The names of a few of the men who built Birmingham – like Josiah Morris, James R. Powell, and Robert H. Henley – have gone down in history. They had the vision, money, and political power needed to found the city in 1871, with iron and steel production at its core. Laborers came from all over the country to provide the muscle for the mines, the furnaces, and the railroads. Thousands of African Americans migrated to Birmingham seeking a better way of life, often trading a sharecropper’s hoe for a miner’s pick ax. For several decades, these African Americans made up the majority of the labor force in the mines.
Excerpts from the 1900 U.S. Census:
Bunk Trout, age 51, black, laborer, birthplace Florida
Doc Windom, age 27, black, miner, birthplace Alabama
Eulad Harris, age 25, black, cook, birthplace Georgia
In 1900, the nationwide census that occurs every decade included Red Mountain’s mining camps and immortalized the names of mine laborers and their families. Included in the survey was 51-year-old Bunk Trout, a laborer from Florida who was 14 when, in 1863, Lincoln issued the Emancipation Proclamation. There was laborer Doc Windom, from Alabama, a younger man born after the Civil War. And there were a few employed women, including Eulad Harris, a 25-year-old cook from Georgia who fed dozens of laborers each day. Bunk, Doc, and Eulad – and hundreds of others who’ll never be recognized – also built Birmingham. Without them, there would have been no iron ore for the blast furnaces. There would have been no “Magic City,” no “Pittsburgh of the South.”
Mining of iron ore on Red Mountain began in 1863, during the Civil War, and ended about a century later. Mine operators provided housing for the laborers and their families in small villages called mining camps. Ware, Wenonah, Redding, Smythe, Muscoda, and Ishkooda mining camps are those we know about. Several of them are being studied by archaeologists and historians for clues to the daily lives of miners. Historians are keenly interested in their findings, for this was a dynamic time in African-American history, a time when, throughout the South, many African Americans took a daring leap from a rural, agricultural life to an urban, industrialized one.
Not surprisingly, the evidence suggests that camp life was difficult. Houses were small and simple, drafty in the winter and sweltering in the summer. Each had a fireplace for heat and cooking. Some houses were built in the saddlebag style that had housed slaves on plantations. Others were built in the shotgun style popular at the time. Around their foundations, archaeologists have found fragments of simple ceramic dishware – most of which was plain white – and inexpensive folk pottery made by local artisans.
Sanitation was a problem. There was no running water, and the toilet was an outhouse. Garbage pits were shared by several houses, and chickens, hogs, and vultures fought over the waste. Layers of ash in the soil suggest the trash was burned whenever it was dry.

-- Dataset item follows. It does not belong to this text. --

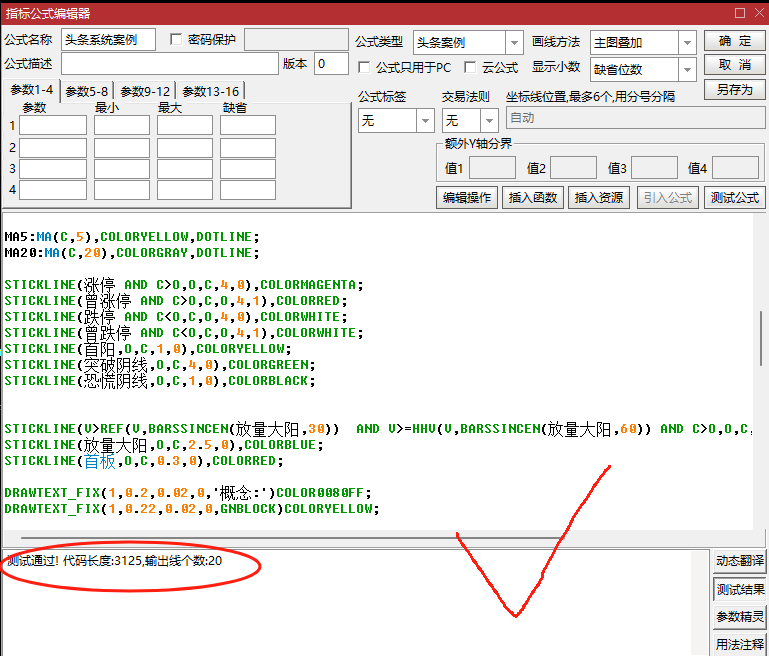Enable the 密码保护 checkbox

178,40
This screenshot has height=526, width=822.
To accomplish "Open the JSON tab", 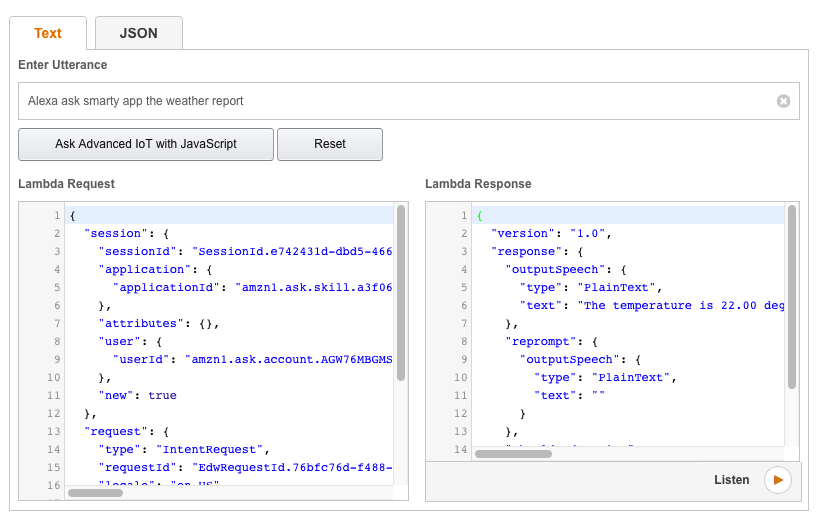I will click(138, 33).
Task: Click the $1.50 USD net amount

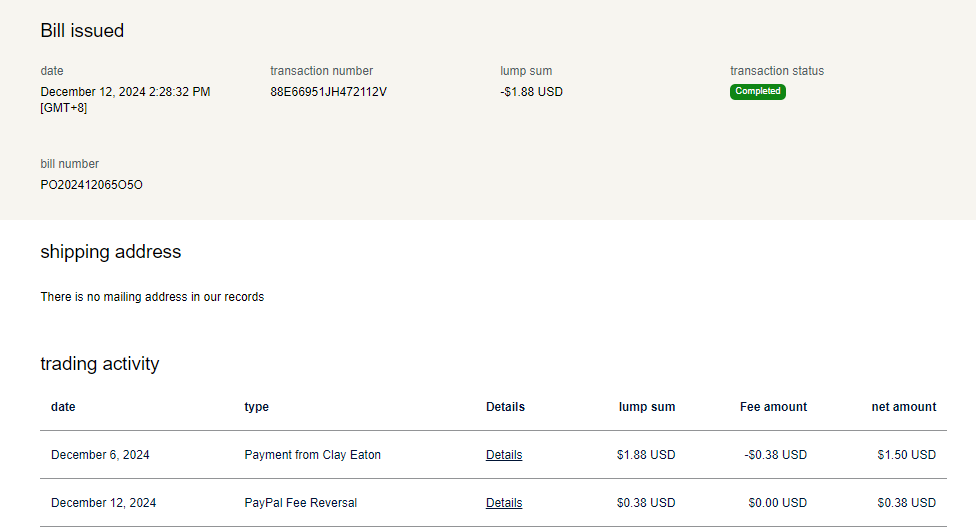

People slept, toiled, and played in close quarters. This, plus the poor sanitation, promoted the spread of diseases such as typhoid, malaria, and hookworm. Mine dust damaged the lungs of laborers, making them susceptible to tuberculosis. Pellagra, a disease brought on by vitamin deficiency, was also common. An archeological survey of a local cemetery revealed it was a busy place. Many were buried without a gravestone. On-the-job injuries and disease made the camps unstable in the first decades. Only one person recorded in the 1900 census was also recorded in the 1910 census.
Recovered pistol shell casings hint at an atmosphere of violence and tension. Pistols were a tool for settling interpersonal disputes, whether used in aggression or in defense. The abundance of pistol shells suggests there were frequent disputes within the community and/or between the community and outsiders.
Artifacts such as doll fragments reveal that life wasn’t always distress, drudgery, and disease. An abundance of shotgun and rifle shell casings suggest that hunting was commonplace, likely providing recreation and a sense of independence. The slightly wealthier families enjoyed a few luxuries, indicated by recovered fragments of ceramic tea sets, a perfume bottle stopper, fancy buttons for clothing, ceramic shards decorated with blue and gold, and a pendulum weight from a clock.
“Living artifacts” have been discovered, too. A few plants grown in the camps still survive. These include daffodils, roses, monkey grass, and Japanese Bitter Orange (Trifoliate Orange). Some of these are ornamentals whose presence would have brightened daily life.
Life in the mining camps slowly improved over the years. Sometimes progress was due to the mining unions pushing for fairer payroll practices. Sometimes it was due to the mining companies wanting to avoid unionization and further strikes. Sometimes the companies recognized that a stable, healthier workforce was more productive. Health improved significantly for the miners and other industrial workers with the arrival in Birmingham of Dr. Lloyd Nolan, in 1917. One of the most modern and largest industrial hospitals in the nation was built under his leadership in 1919.
As archaeologists continue their work, they will be making many more discoveries at Red Mountain Park, and eventually many of these artifacts will be on display for you to see.